Second anniversary of Ukraine war


Written by Vasyl Myroshnychenko, Ambassador of Ukraine to Australia.

The second anniversary of Russia’s full-scale war against Ukrainians is a wake-up call to Australia about the risks of acceding to Putin’s autocratic Russia, according to Ukraine’s Ambassador to Australia, Vasyl Myroshnychenko.

“When Russia illegally invaded Ukraine in February 2022, it also attacked the international rules-based order, values and global economic ties that Australia and other democracies rely on. After two years of immense human suffering, including nearly 20,000 Ukrainian civilian casualties, and international instability, the Putin risk is crystal clear. It’s time to defeat Putin, his occupational forces, and end the war, and Ukraine can do so with Australia’s and other like-minded countries’ additional support in 2024,” said Ambassador Myroshnychenko.

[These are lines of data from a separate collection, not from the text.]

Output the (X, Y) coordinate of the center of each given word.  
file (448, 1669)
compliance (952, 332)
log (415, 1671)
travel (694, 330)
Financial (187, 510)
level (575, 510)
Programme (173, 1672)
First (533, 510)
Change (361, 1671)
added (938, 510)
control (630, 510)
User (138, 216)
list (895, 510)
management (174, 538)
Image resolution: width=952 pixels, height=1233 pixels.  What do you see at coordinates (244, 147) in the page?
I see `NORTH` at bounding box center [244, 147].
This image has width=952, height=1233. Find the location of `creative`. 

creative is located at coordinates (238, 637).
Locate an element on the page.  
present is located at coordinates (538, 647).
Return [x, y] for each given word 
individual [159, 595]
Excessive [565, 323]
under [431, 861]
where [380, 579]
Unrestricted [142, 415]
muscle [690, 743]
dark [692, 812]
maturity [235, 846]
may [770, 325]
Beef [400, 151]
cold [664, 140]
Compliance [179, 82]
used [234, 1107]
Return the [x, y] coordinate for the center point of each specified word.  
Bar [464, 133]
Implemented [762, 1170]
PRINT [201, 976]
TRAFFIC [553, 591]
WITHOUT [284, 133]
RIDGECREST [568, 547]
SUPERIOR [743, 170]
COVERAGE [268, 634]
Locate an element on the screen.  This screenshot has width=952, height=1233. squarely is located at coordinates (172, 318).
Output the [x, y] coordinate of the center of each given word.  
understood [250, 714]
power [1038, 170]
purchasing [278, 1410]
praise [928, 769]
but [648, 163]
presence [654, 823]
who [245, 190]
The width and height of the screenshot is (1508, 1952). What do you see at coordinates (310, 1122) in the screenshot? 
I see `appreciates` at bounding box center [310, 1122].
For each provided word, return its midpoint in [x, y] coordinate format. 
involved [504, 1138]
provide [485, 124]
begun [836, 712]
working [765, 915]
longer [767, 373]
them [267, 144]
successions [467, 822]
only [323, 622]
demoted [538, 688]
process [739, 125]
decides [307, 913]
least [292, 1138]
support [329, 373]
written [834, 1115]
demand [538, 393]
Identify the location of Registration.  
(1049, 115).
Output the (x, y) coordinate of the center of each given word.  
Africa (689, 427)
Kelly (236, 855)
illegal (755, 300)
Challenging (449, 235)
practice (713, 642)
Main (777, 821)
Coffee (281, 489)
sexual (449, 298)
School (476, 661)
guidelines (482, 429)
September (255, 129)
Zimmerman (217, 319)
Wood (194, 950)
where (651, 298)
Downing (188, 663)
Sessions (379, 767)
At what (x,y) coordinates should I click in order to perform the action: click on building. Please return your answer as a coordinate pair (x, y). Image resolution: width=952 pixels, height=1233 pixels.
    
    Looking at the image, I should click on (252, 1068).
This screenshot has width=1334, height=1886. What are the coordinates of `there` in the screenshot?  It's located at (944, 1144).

“From day one of Russia’s full-scale invasion, this war was about two things: the readiness of Ukraine to fight and the readiness of Ukraine’s partners to support this fight. In the two years that have passed, the Ukrainian military has shown its ability to hold territory, inflict enormous damage on the aggressor and even neutralise the Black Sea Fleet.

“Ukraine’s resilience remains unchanged. The West including Australia must be ready to give Ukraine what it takes to win.

“Every day that the war goes on is another day that Putin plunders by proxy the Western and Australian way of life and economy, including increased cost of living. Putin wants to wreck the West, and the international community and Australia has to now stand up and stop him,” the Ambassador said.

“There does not need to be a third anniversary of Russia’s full-scale war on Ukrainians. What Ukraine now needs to stop Putin on behalf of the West and Australia is military support with conclusive capacity. While we are grateful for all aid to date, in 2024, Ukraine requests the technology and tools that enable the end-game – the complete defeat of Putin’s forces in occupied Ukraine.

“It is time for Australia to pivot to military support that gives Ukraine the capability to conclude the conflict and stop the suffering.

“This year, we want to work with our Australian partners on a pro-active plan that identifies and provides ‘smart support’ to Ukraine that is: lower-cost, surplus to Defence requirements, life-saving, decisive in impact, and aligned with Australia’s areas of expertise in defence technology.

“The character of this war has moved from a war of artillery to a war of First Person View (FPV) drones and Flying Aviation Bombs (FABs). While domestic production of drones and related tech is booming in Ukraine, we need to significantly increase Ukraine’s aircraft power to use them more effectively,” the Ambassador said.

According to Kiel Institute data, while Australia was once the leading non-NATO donor to Ukraine, it is now the 5th largest non-NATO donor to Ukraine.

“However, with the world’s 9 th largest defence budget at over $30 billion and the 12th largest economy, as well as its Budget benefitting from additional commodity revenue during the war, Australia can make a decisive difference toward ending the war,” the Ambassador said.

“If the war draws on through lack of allies’ lack of leadership, it will have a further impact on Australians’ cost of living including through fuel, fertiliser and food prices, as well as on stability and security in the Asia Pacific region.”

“The impacts of the war can be ended by the world resolving and acting to end the war. Australia, as a leading global citizen, should be part of that in 2024, and I am optimistic about further progressing a mutual plan with the Albanese Labor Government.

“Supporting Ukraine is not charity. It’s an investment in our partners’ national security. Australia and the West need to believe in themselves and define the clear goal of victory over an enemy that threatens us all,” the Ambassador said.